* _Recorded information_
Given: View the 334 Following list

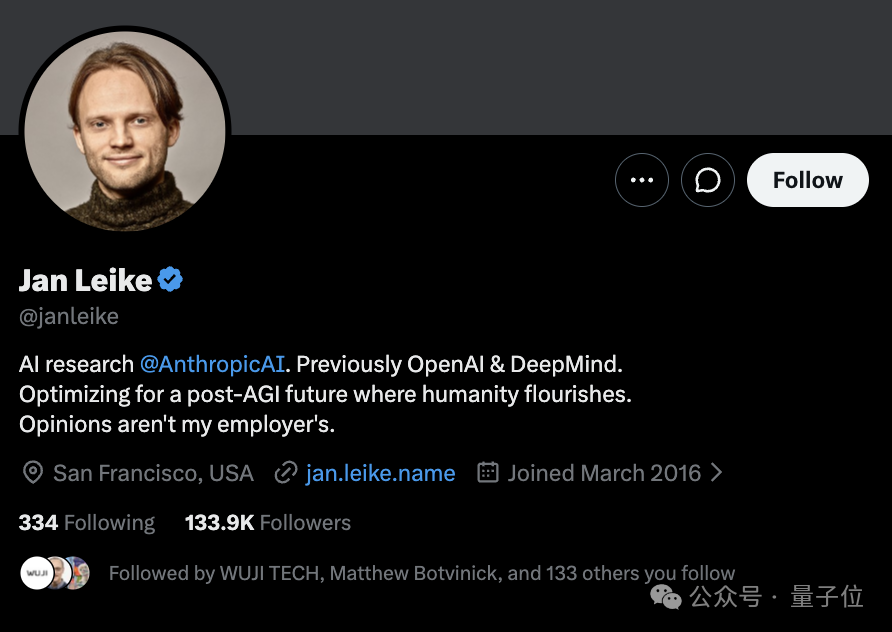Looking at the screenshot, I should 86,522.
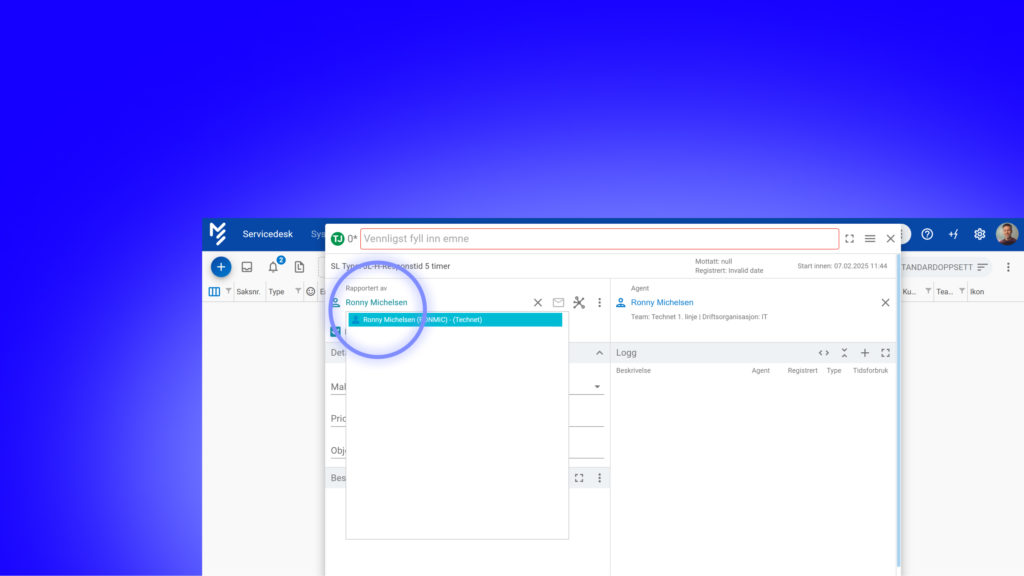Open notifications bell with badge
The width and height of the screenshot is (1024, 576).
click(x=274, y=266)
---
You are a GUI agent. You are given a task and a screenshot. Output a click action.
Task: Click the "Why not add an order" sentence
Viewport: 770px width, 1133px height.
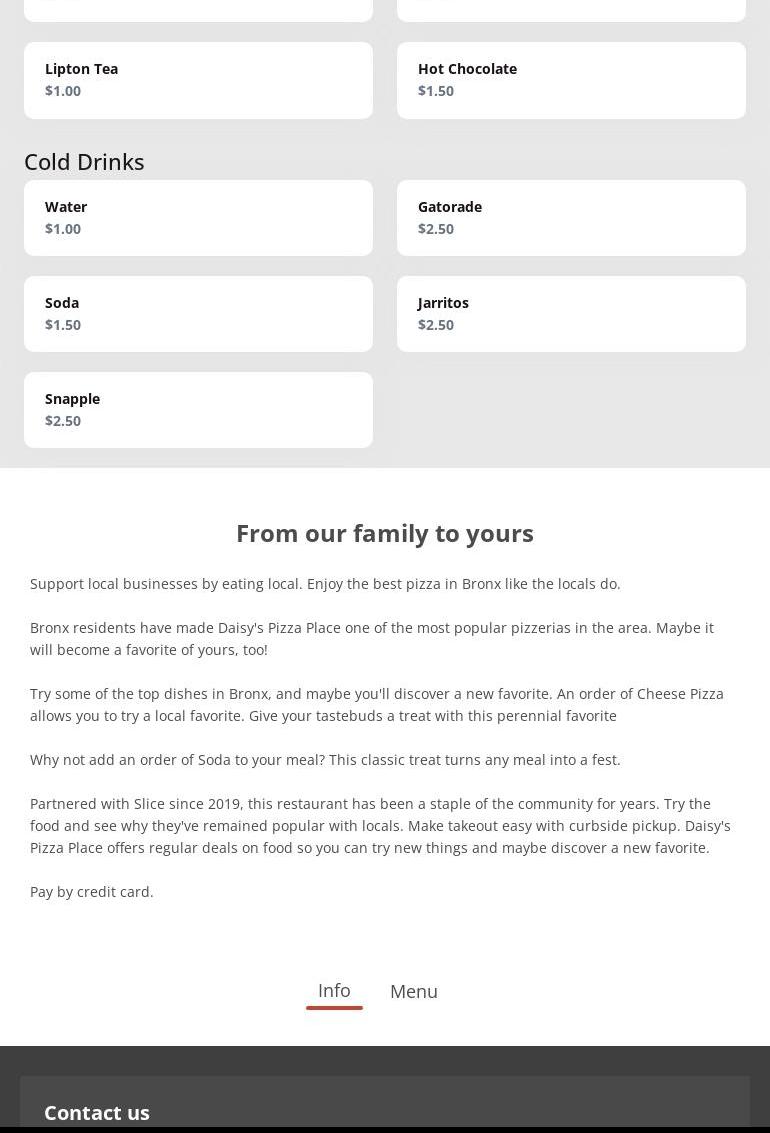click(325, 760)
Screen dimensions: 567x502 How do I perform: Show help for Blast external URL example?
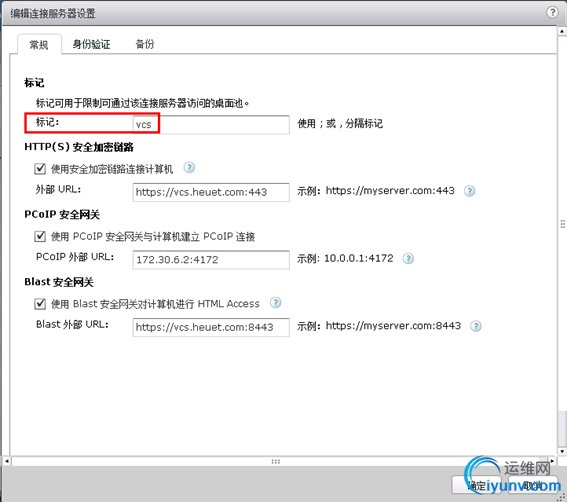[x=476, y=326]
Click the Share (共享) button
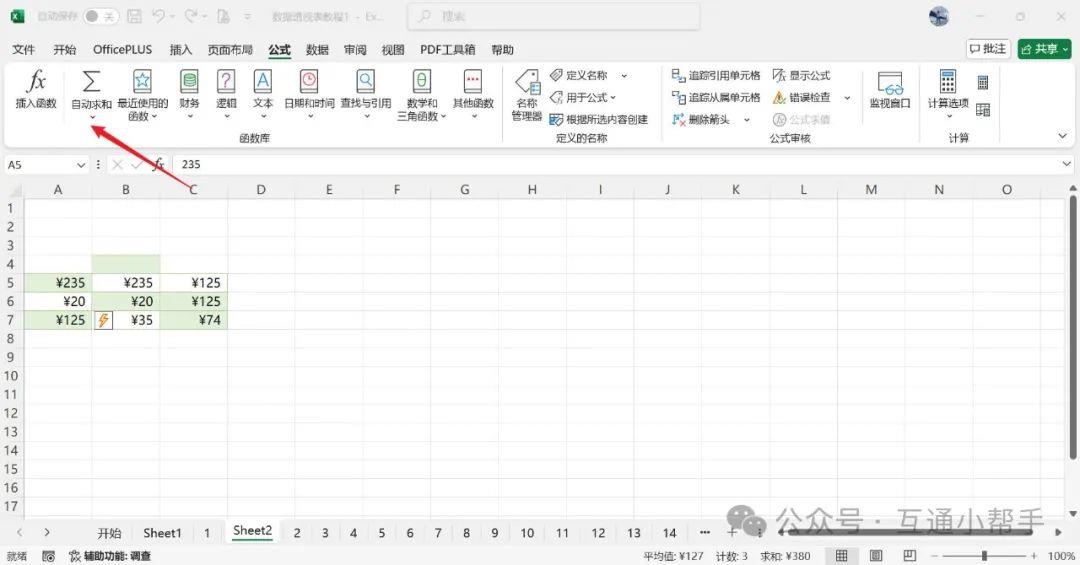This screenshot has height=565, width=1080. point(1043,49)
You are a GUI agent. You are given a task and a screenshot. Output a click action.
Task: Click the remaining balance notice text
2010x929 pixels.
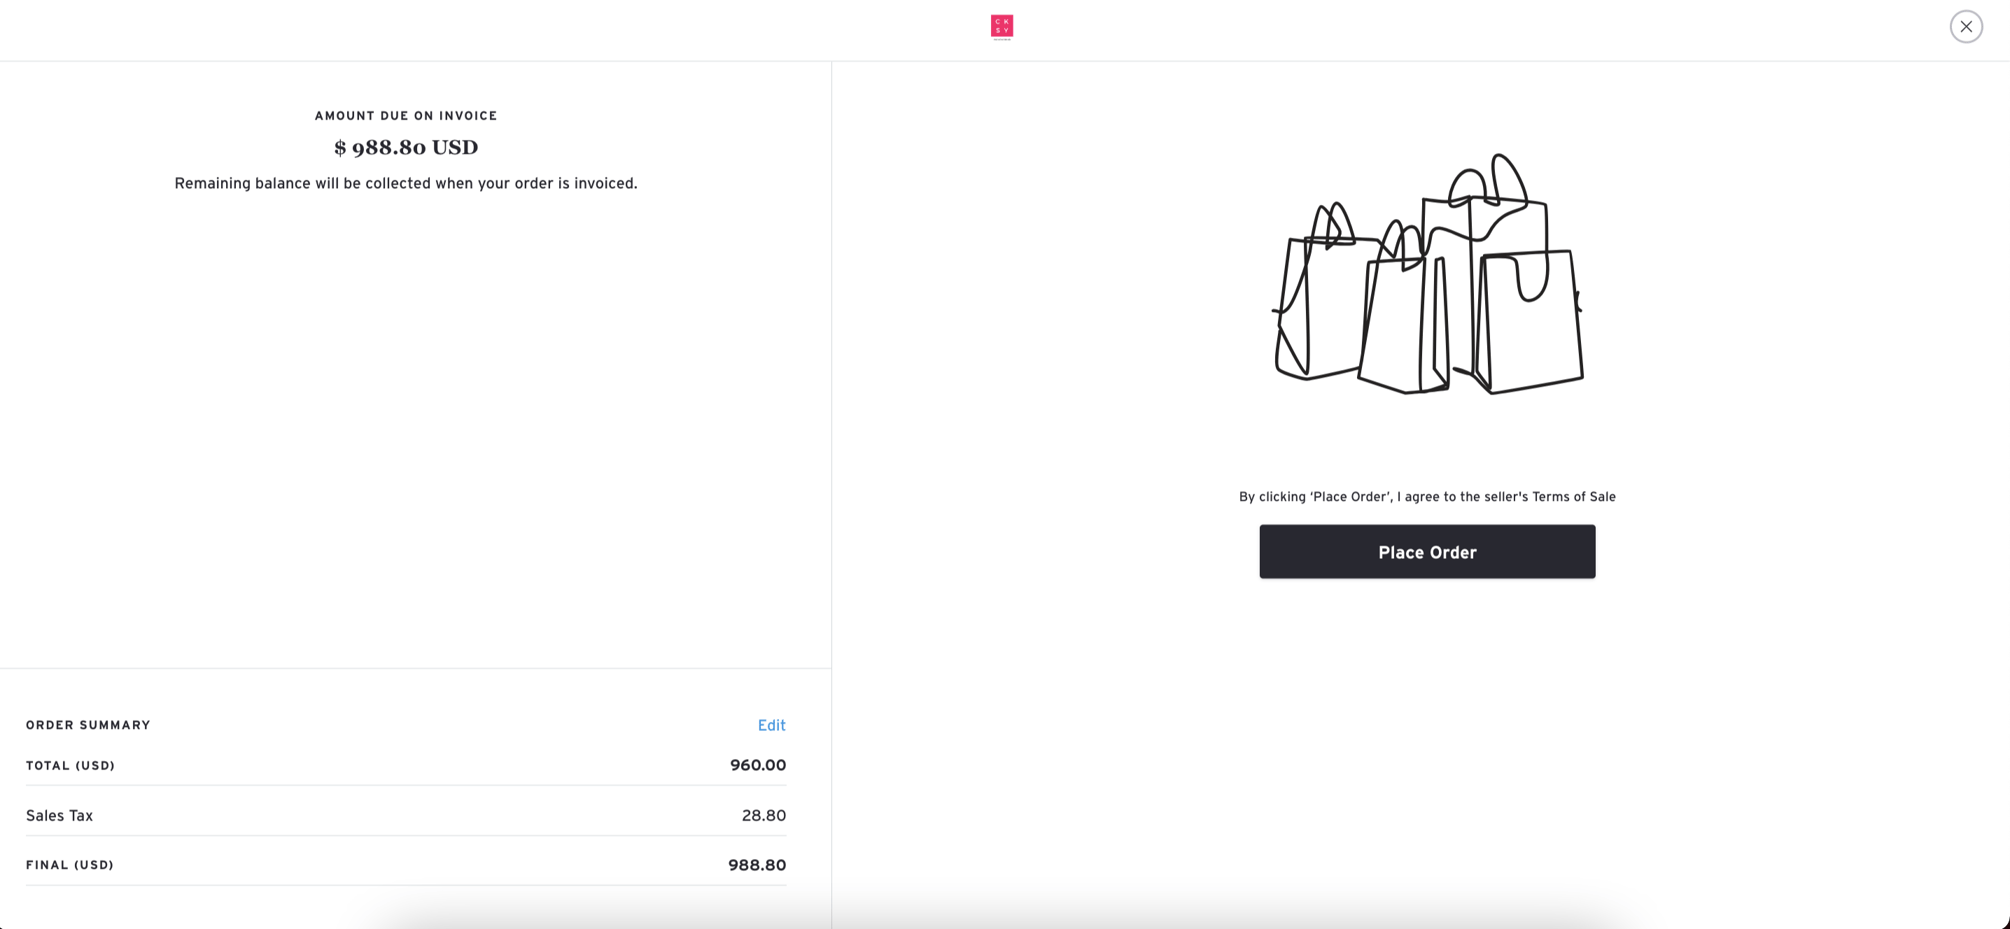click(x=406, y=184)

* _Instructions for the task_
Could you output exactly the lines above, from the line with "Screen dimensions: 567x502" up to and including the line with "Task: Click the remaining balance notice text", and nothing else, skipping the pictures?

* _Solved exercise_
Screen dimensions: 567x502 How do I perform: Show help for Blast external URL example?
[x=476, y=326]
Click the Share (共享) button
This screenshot has height=565, width=1080. point(1043,49)
You are a GUI agent. You are given a task and a screenshot. Output a click action.
Task: Click the remaining balance notice text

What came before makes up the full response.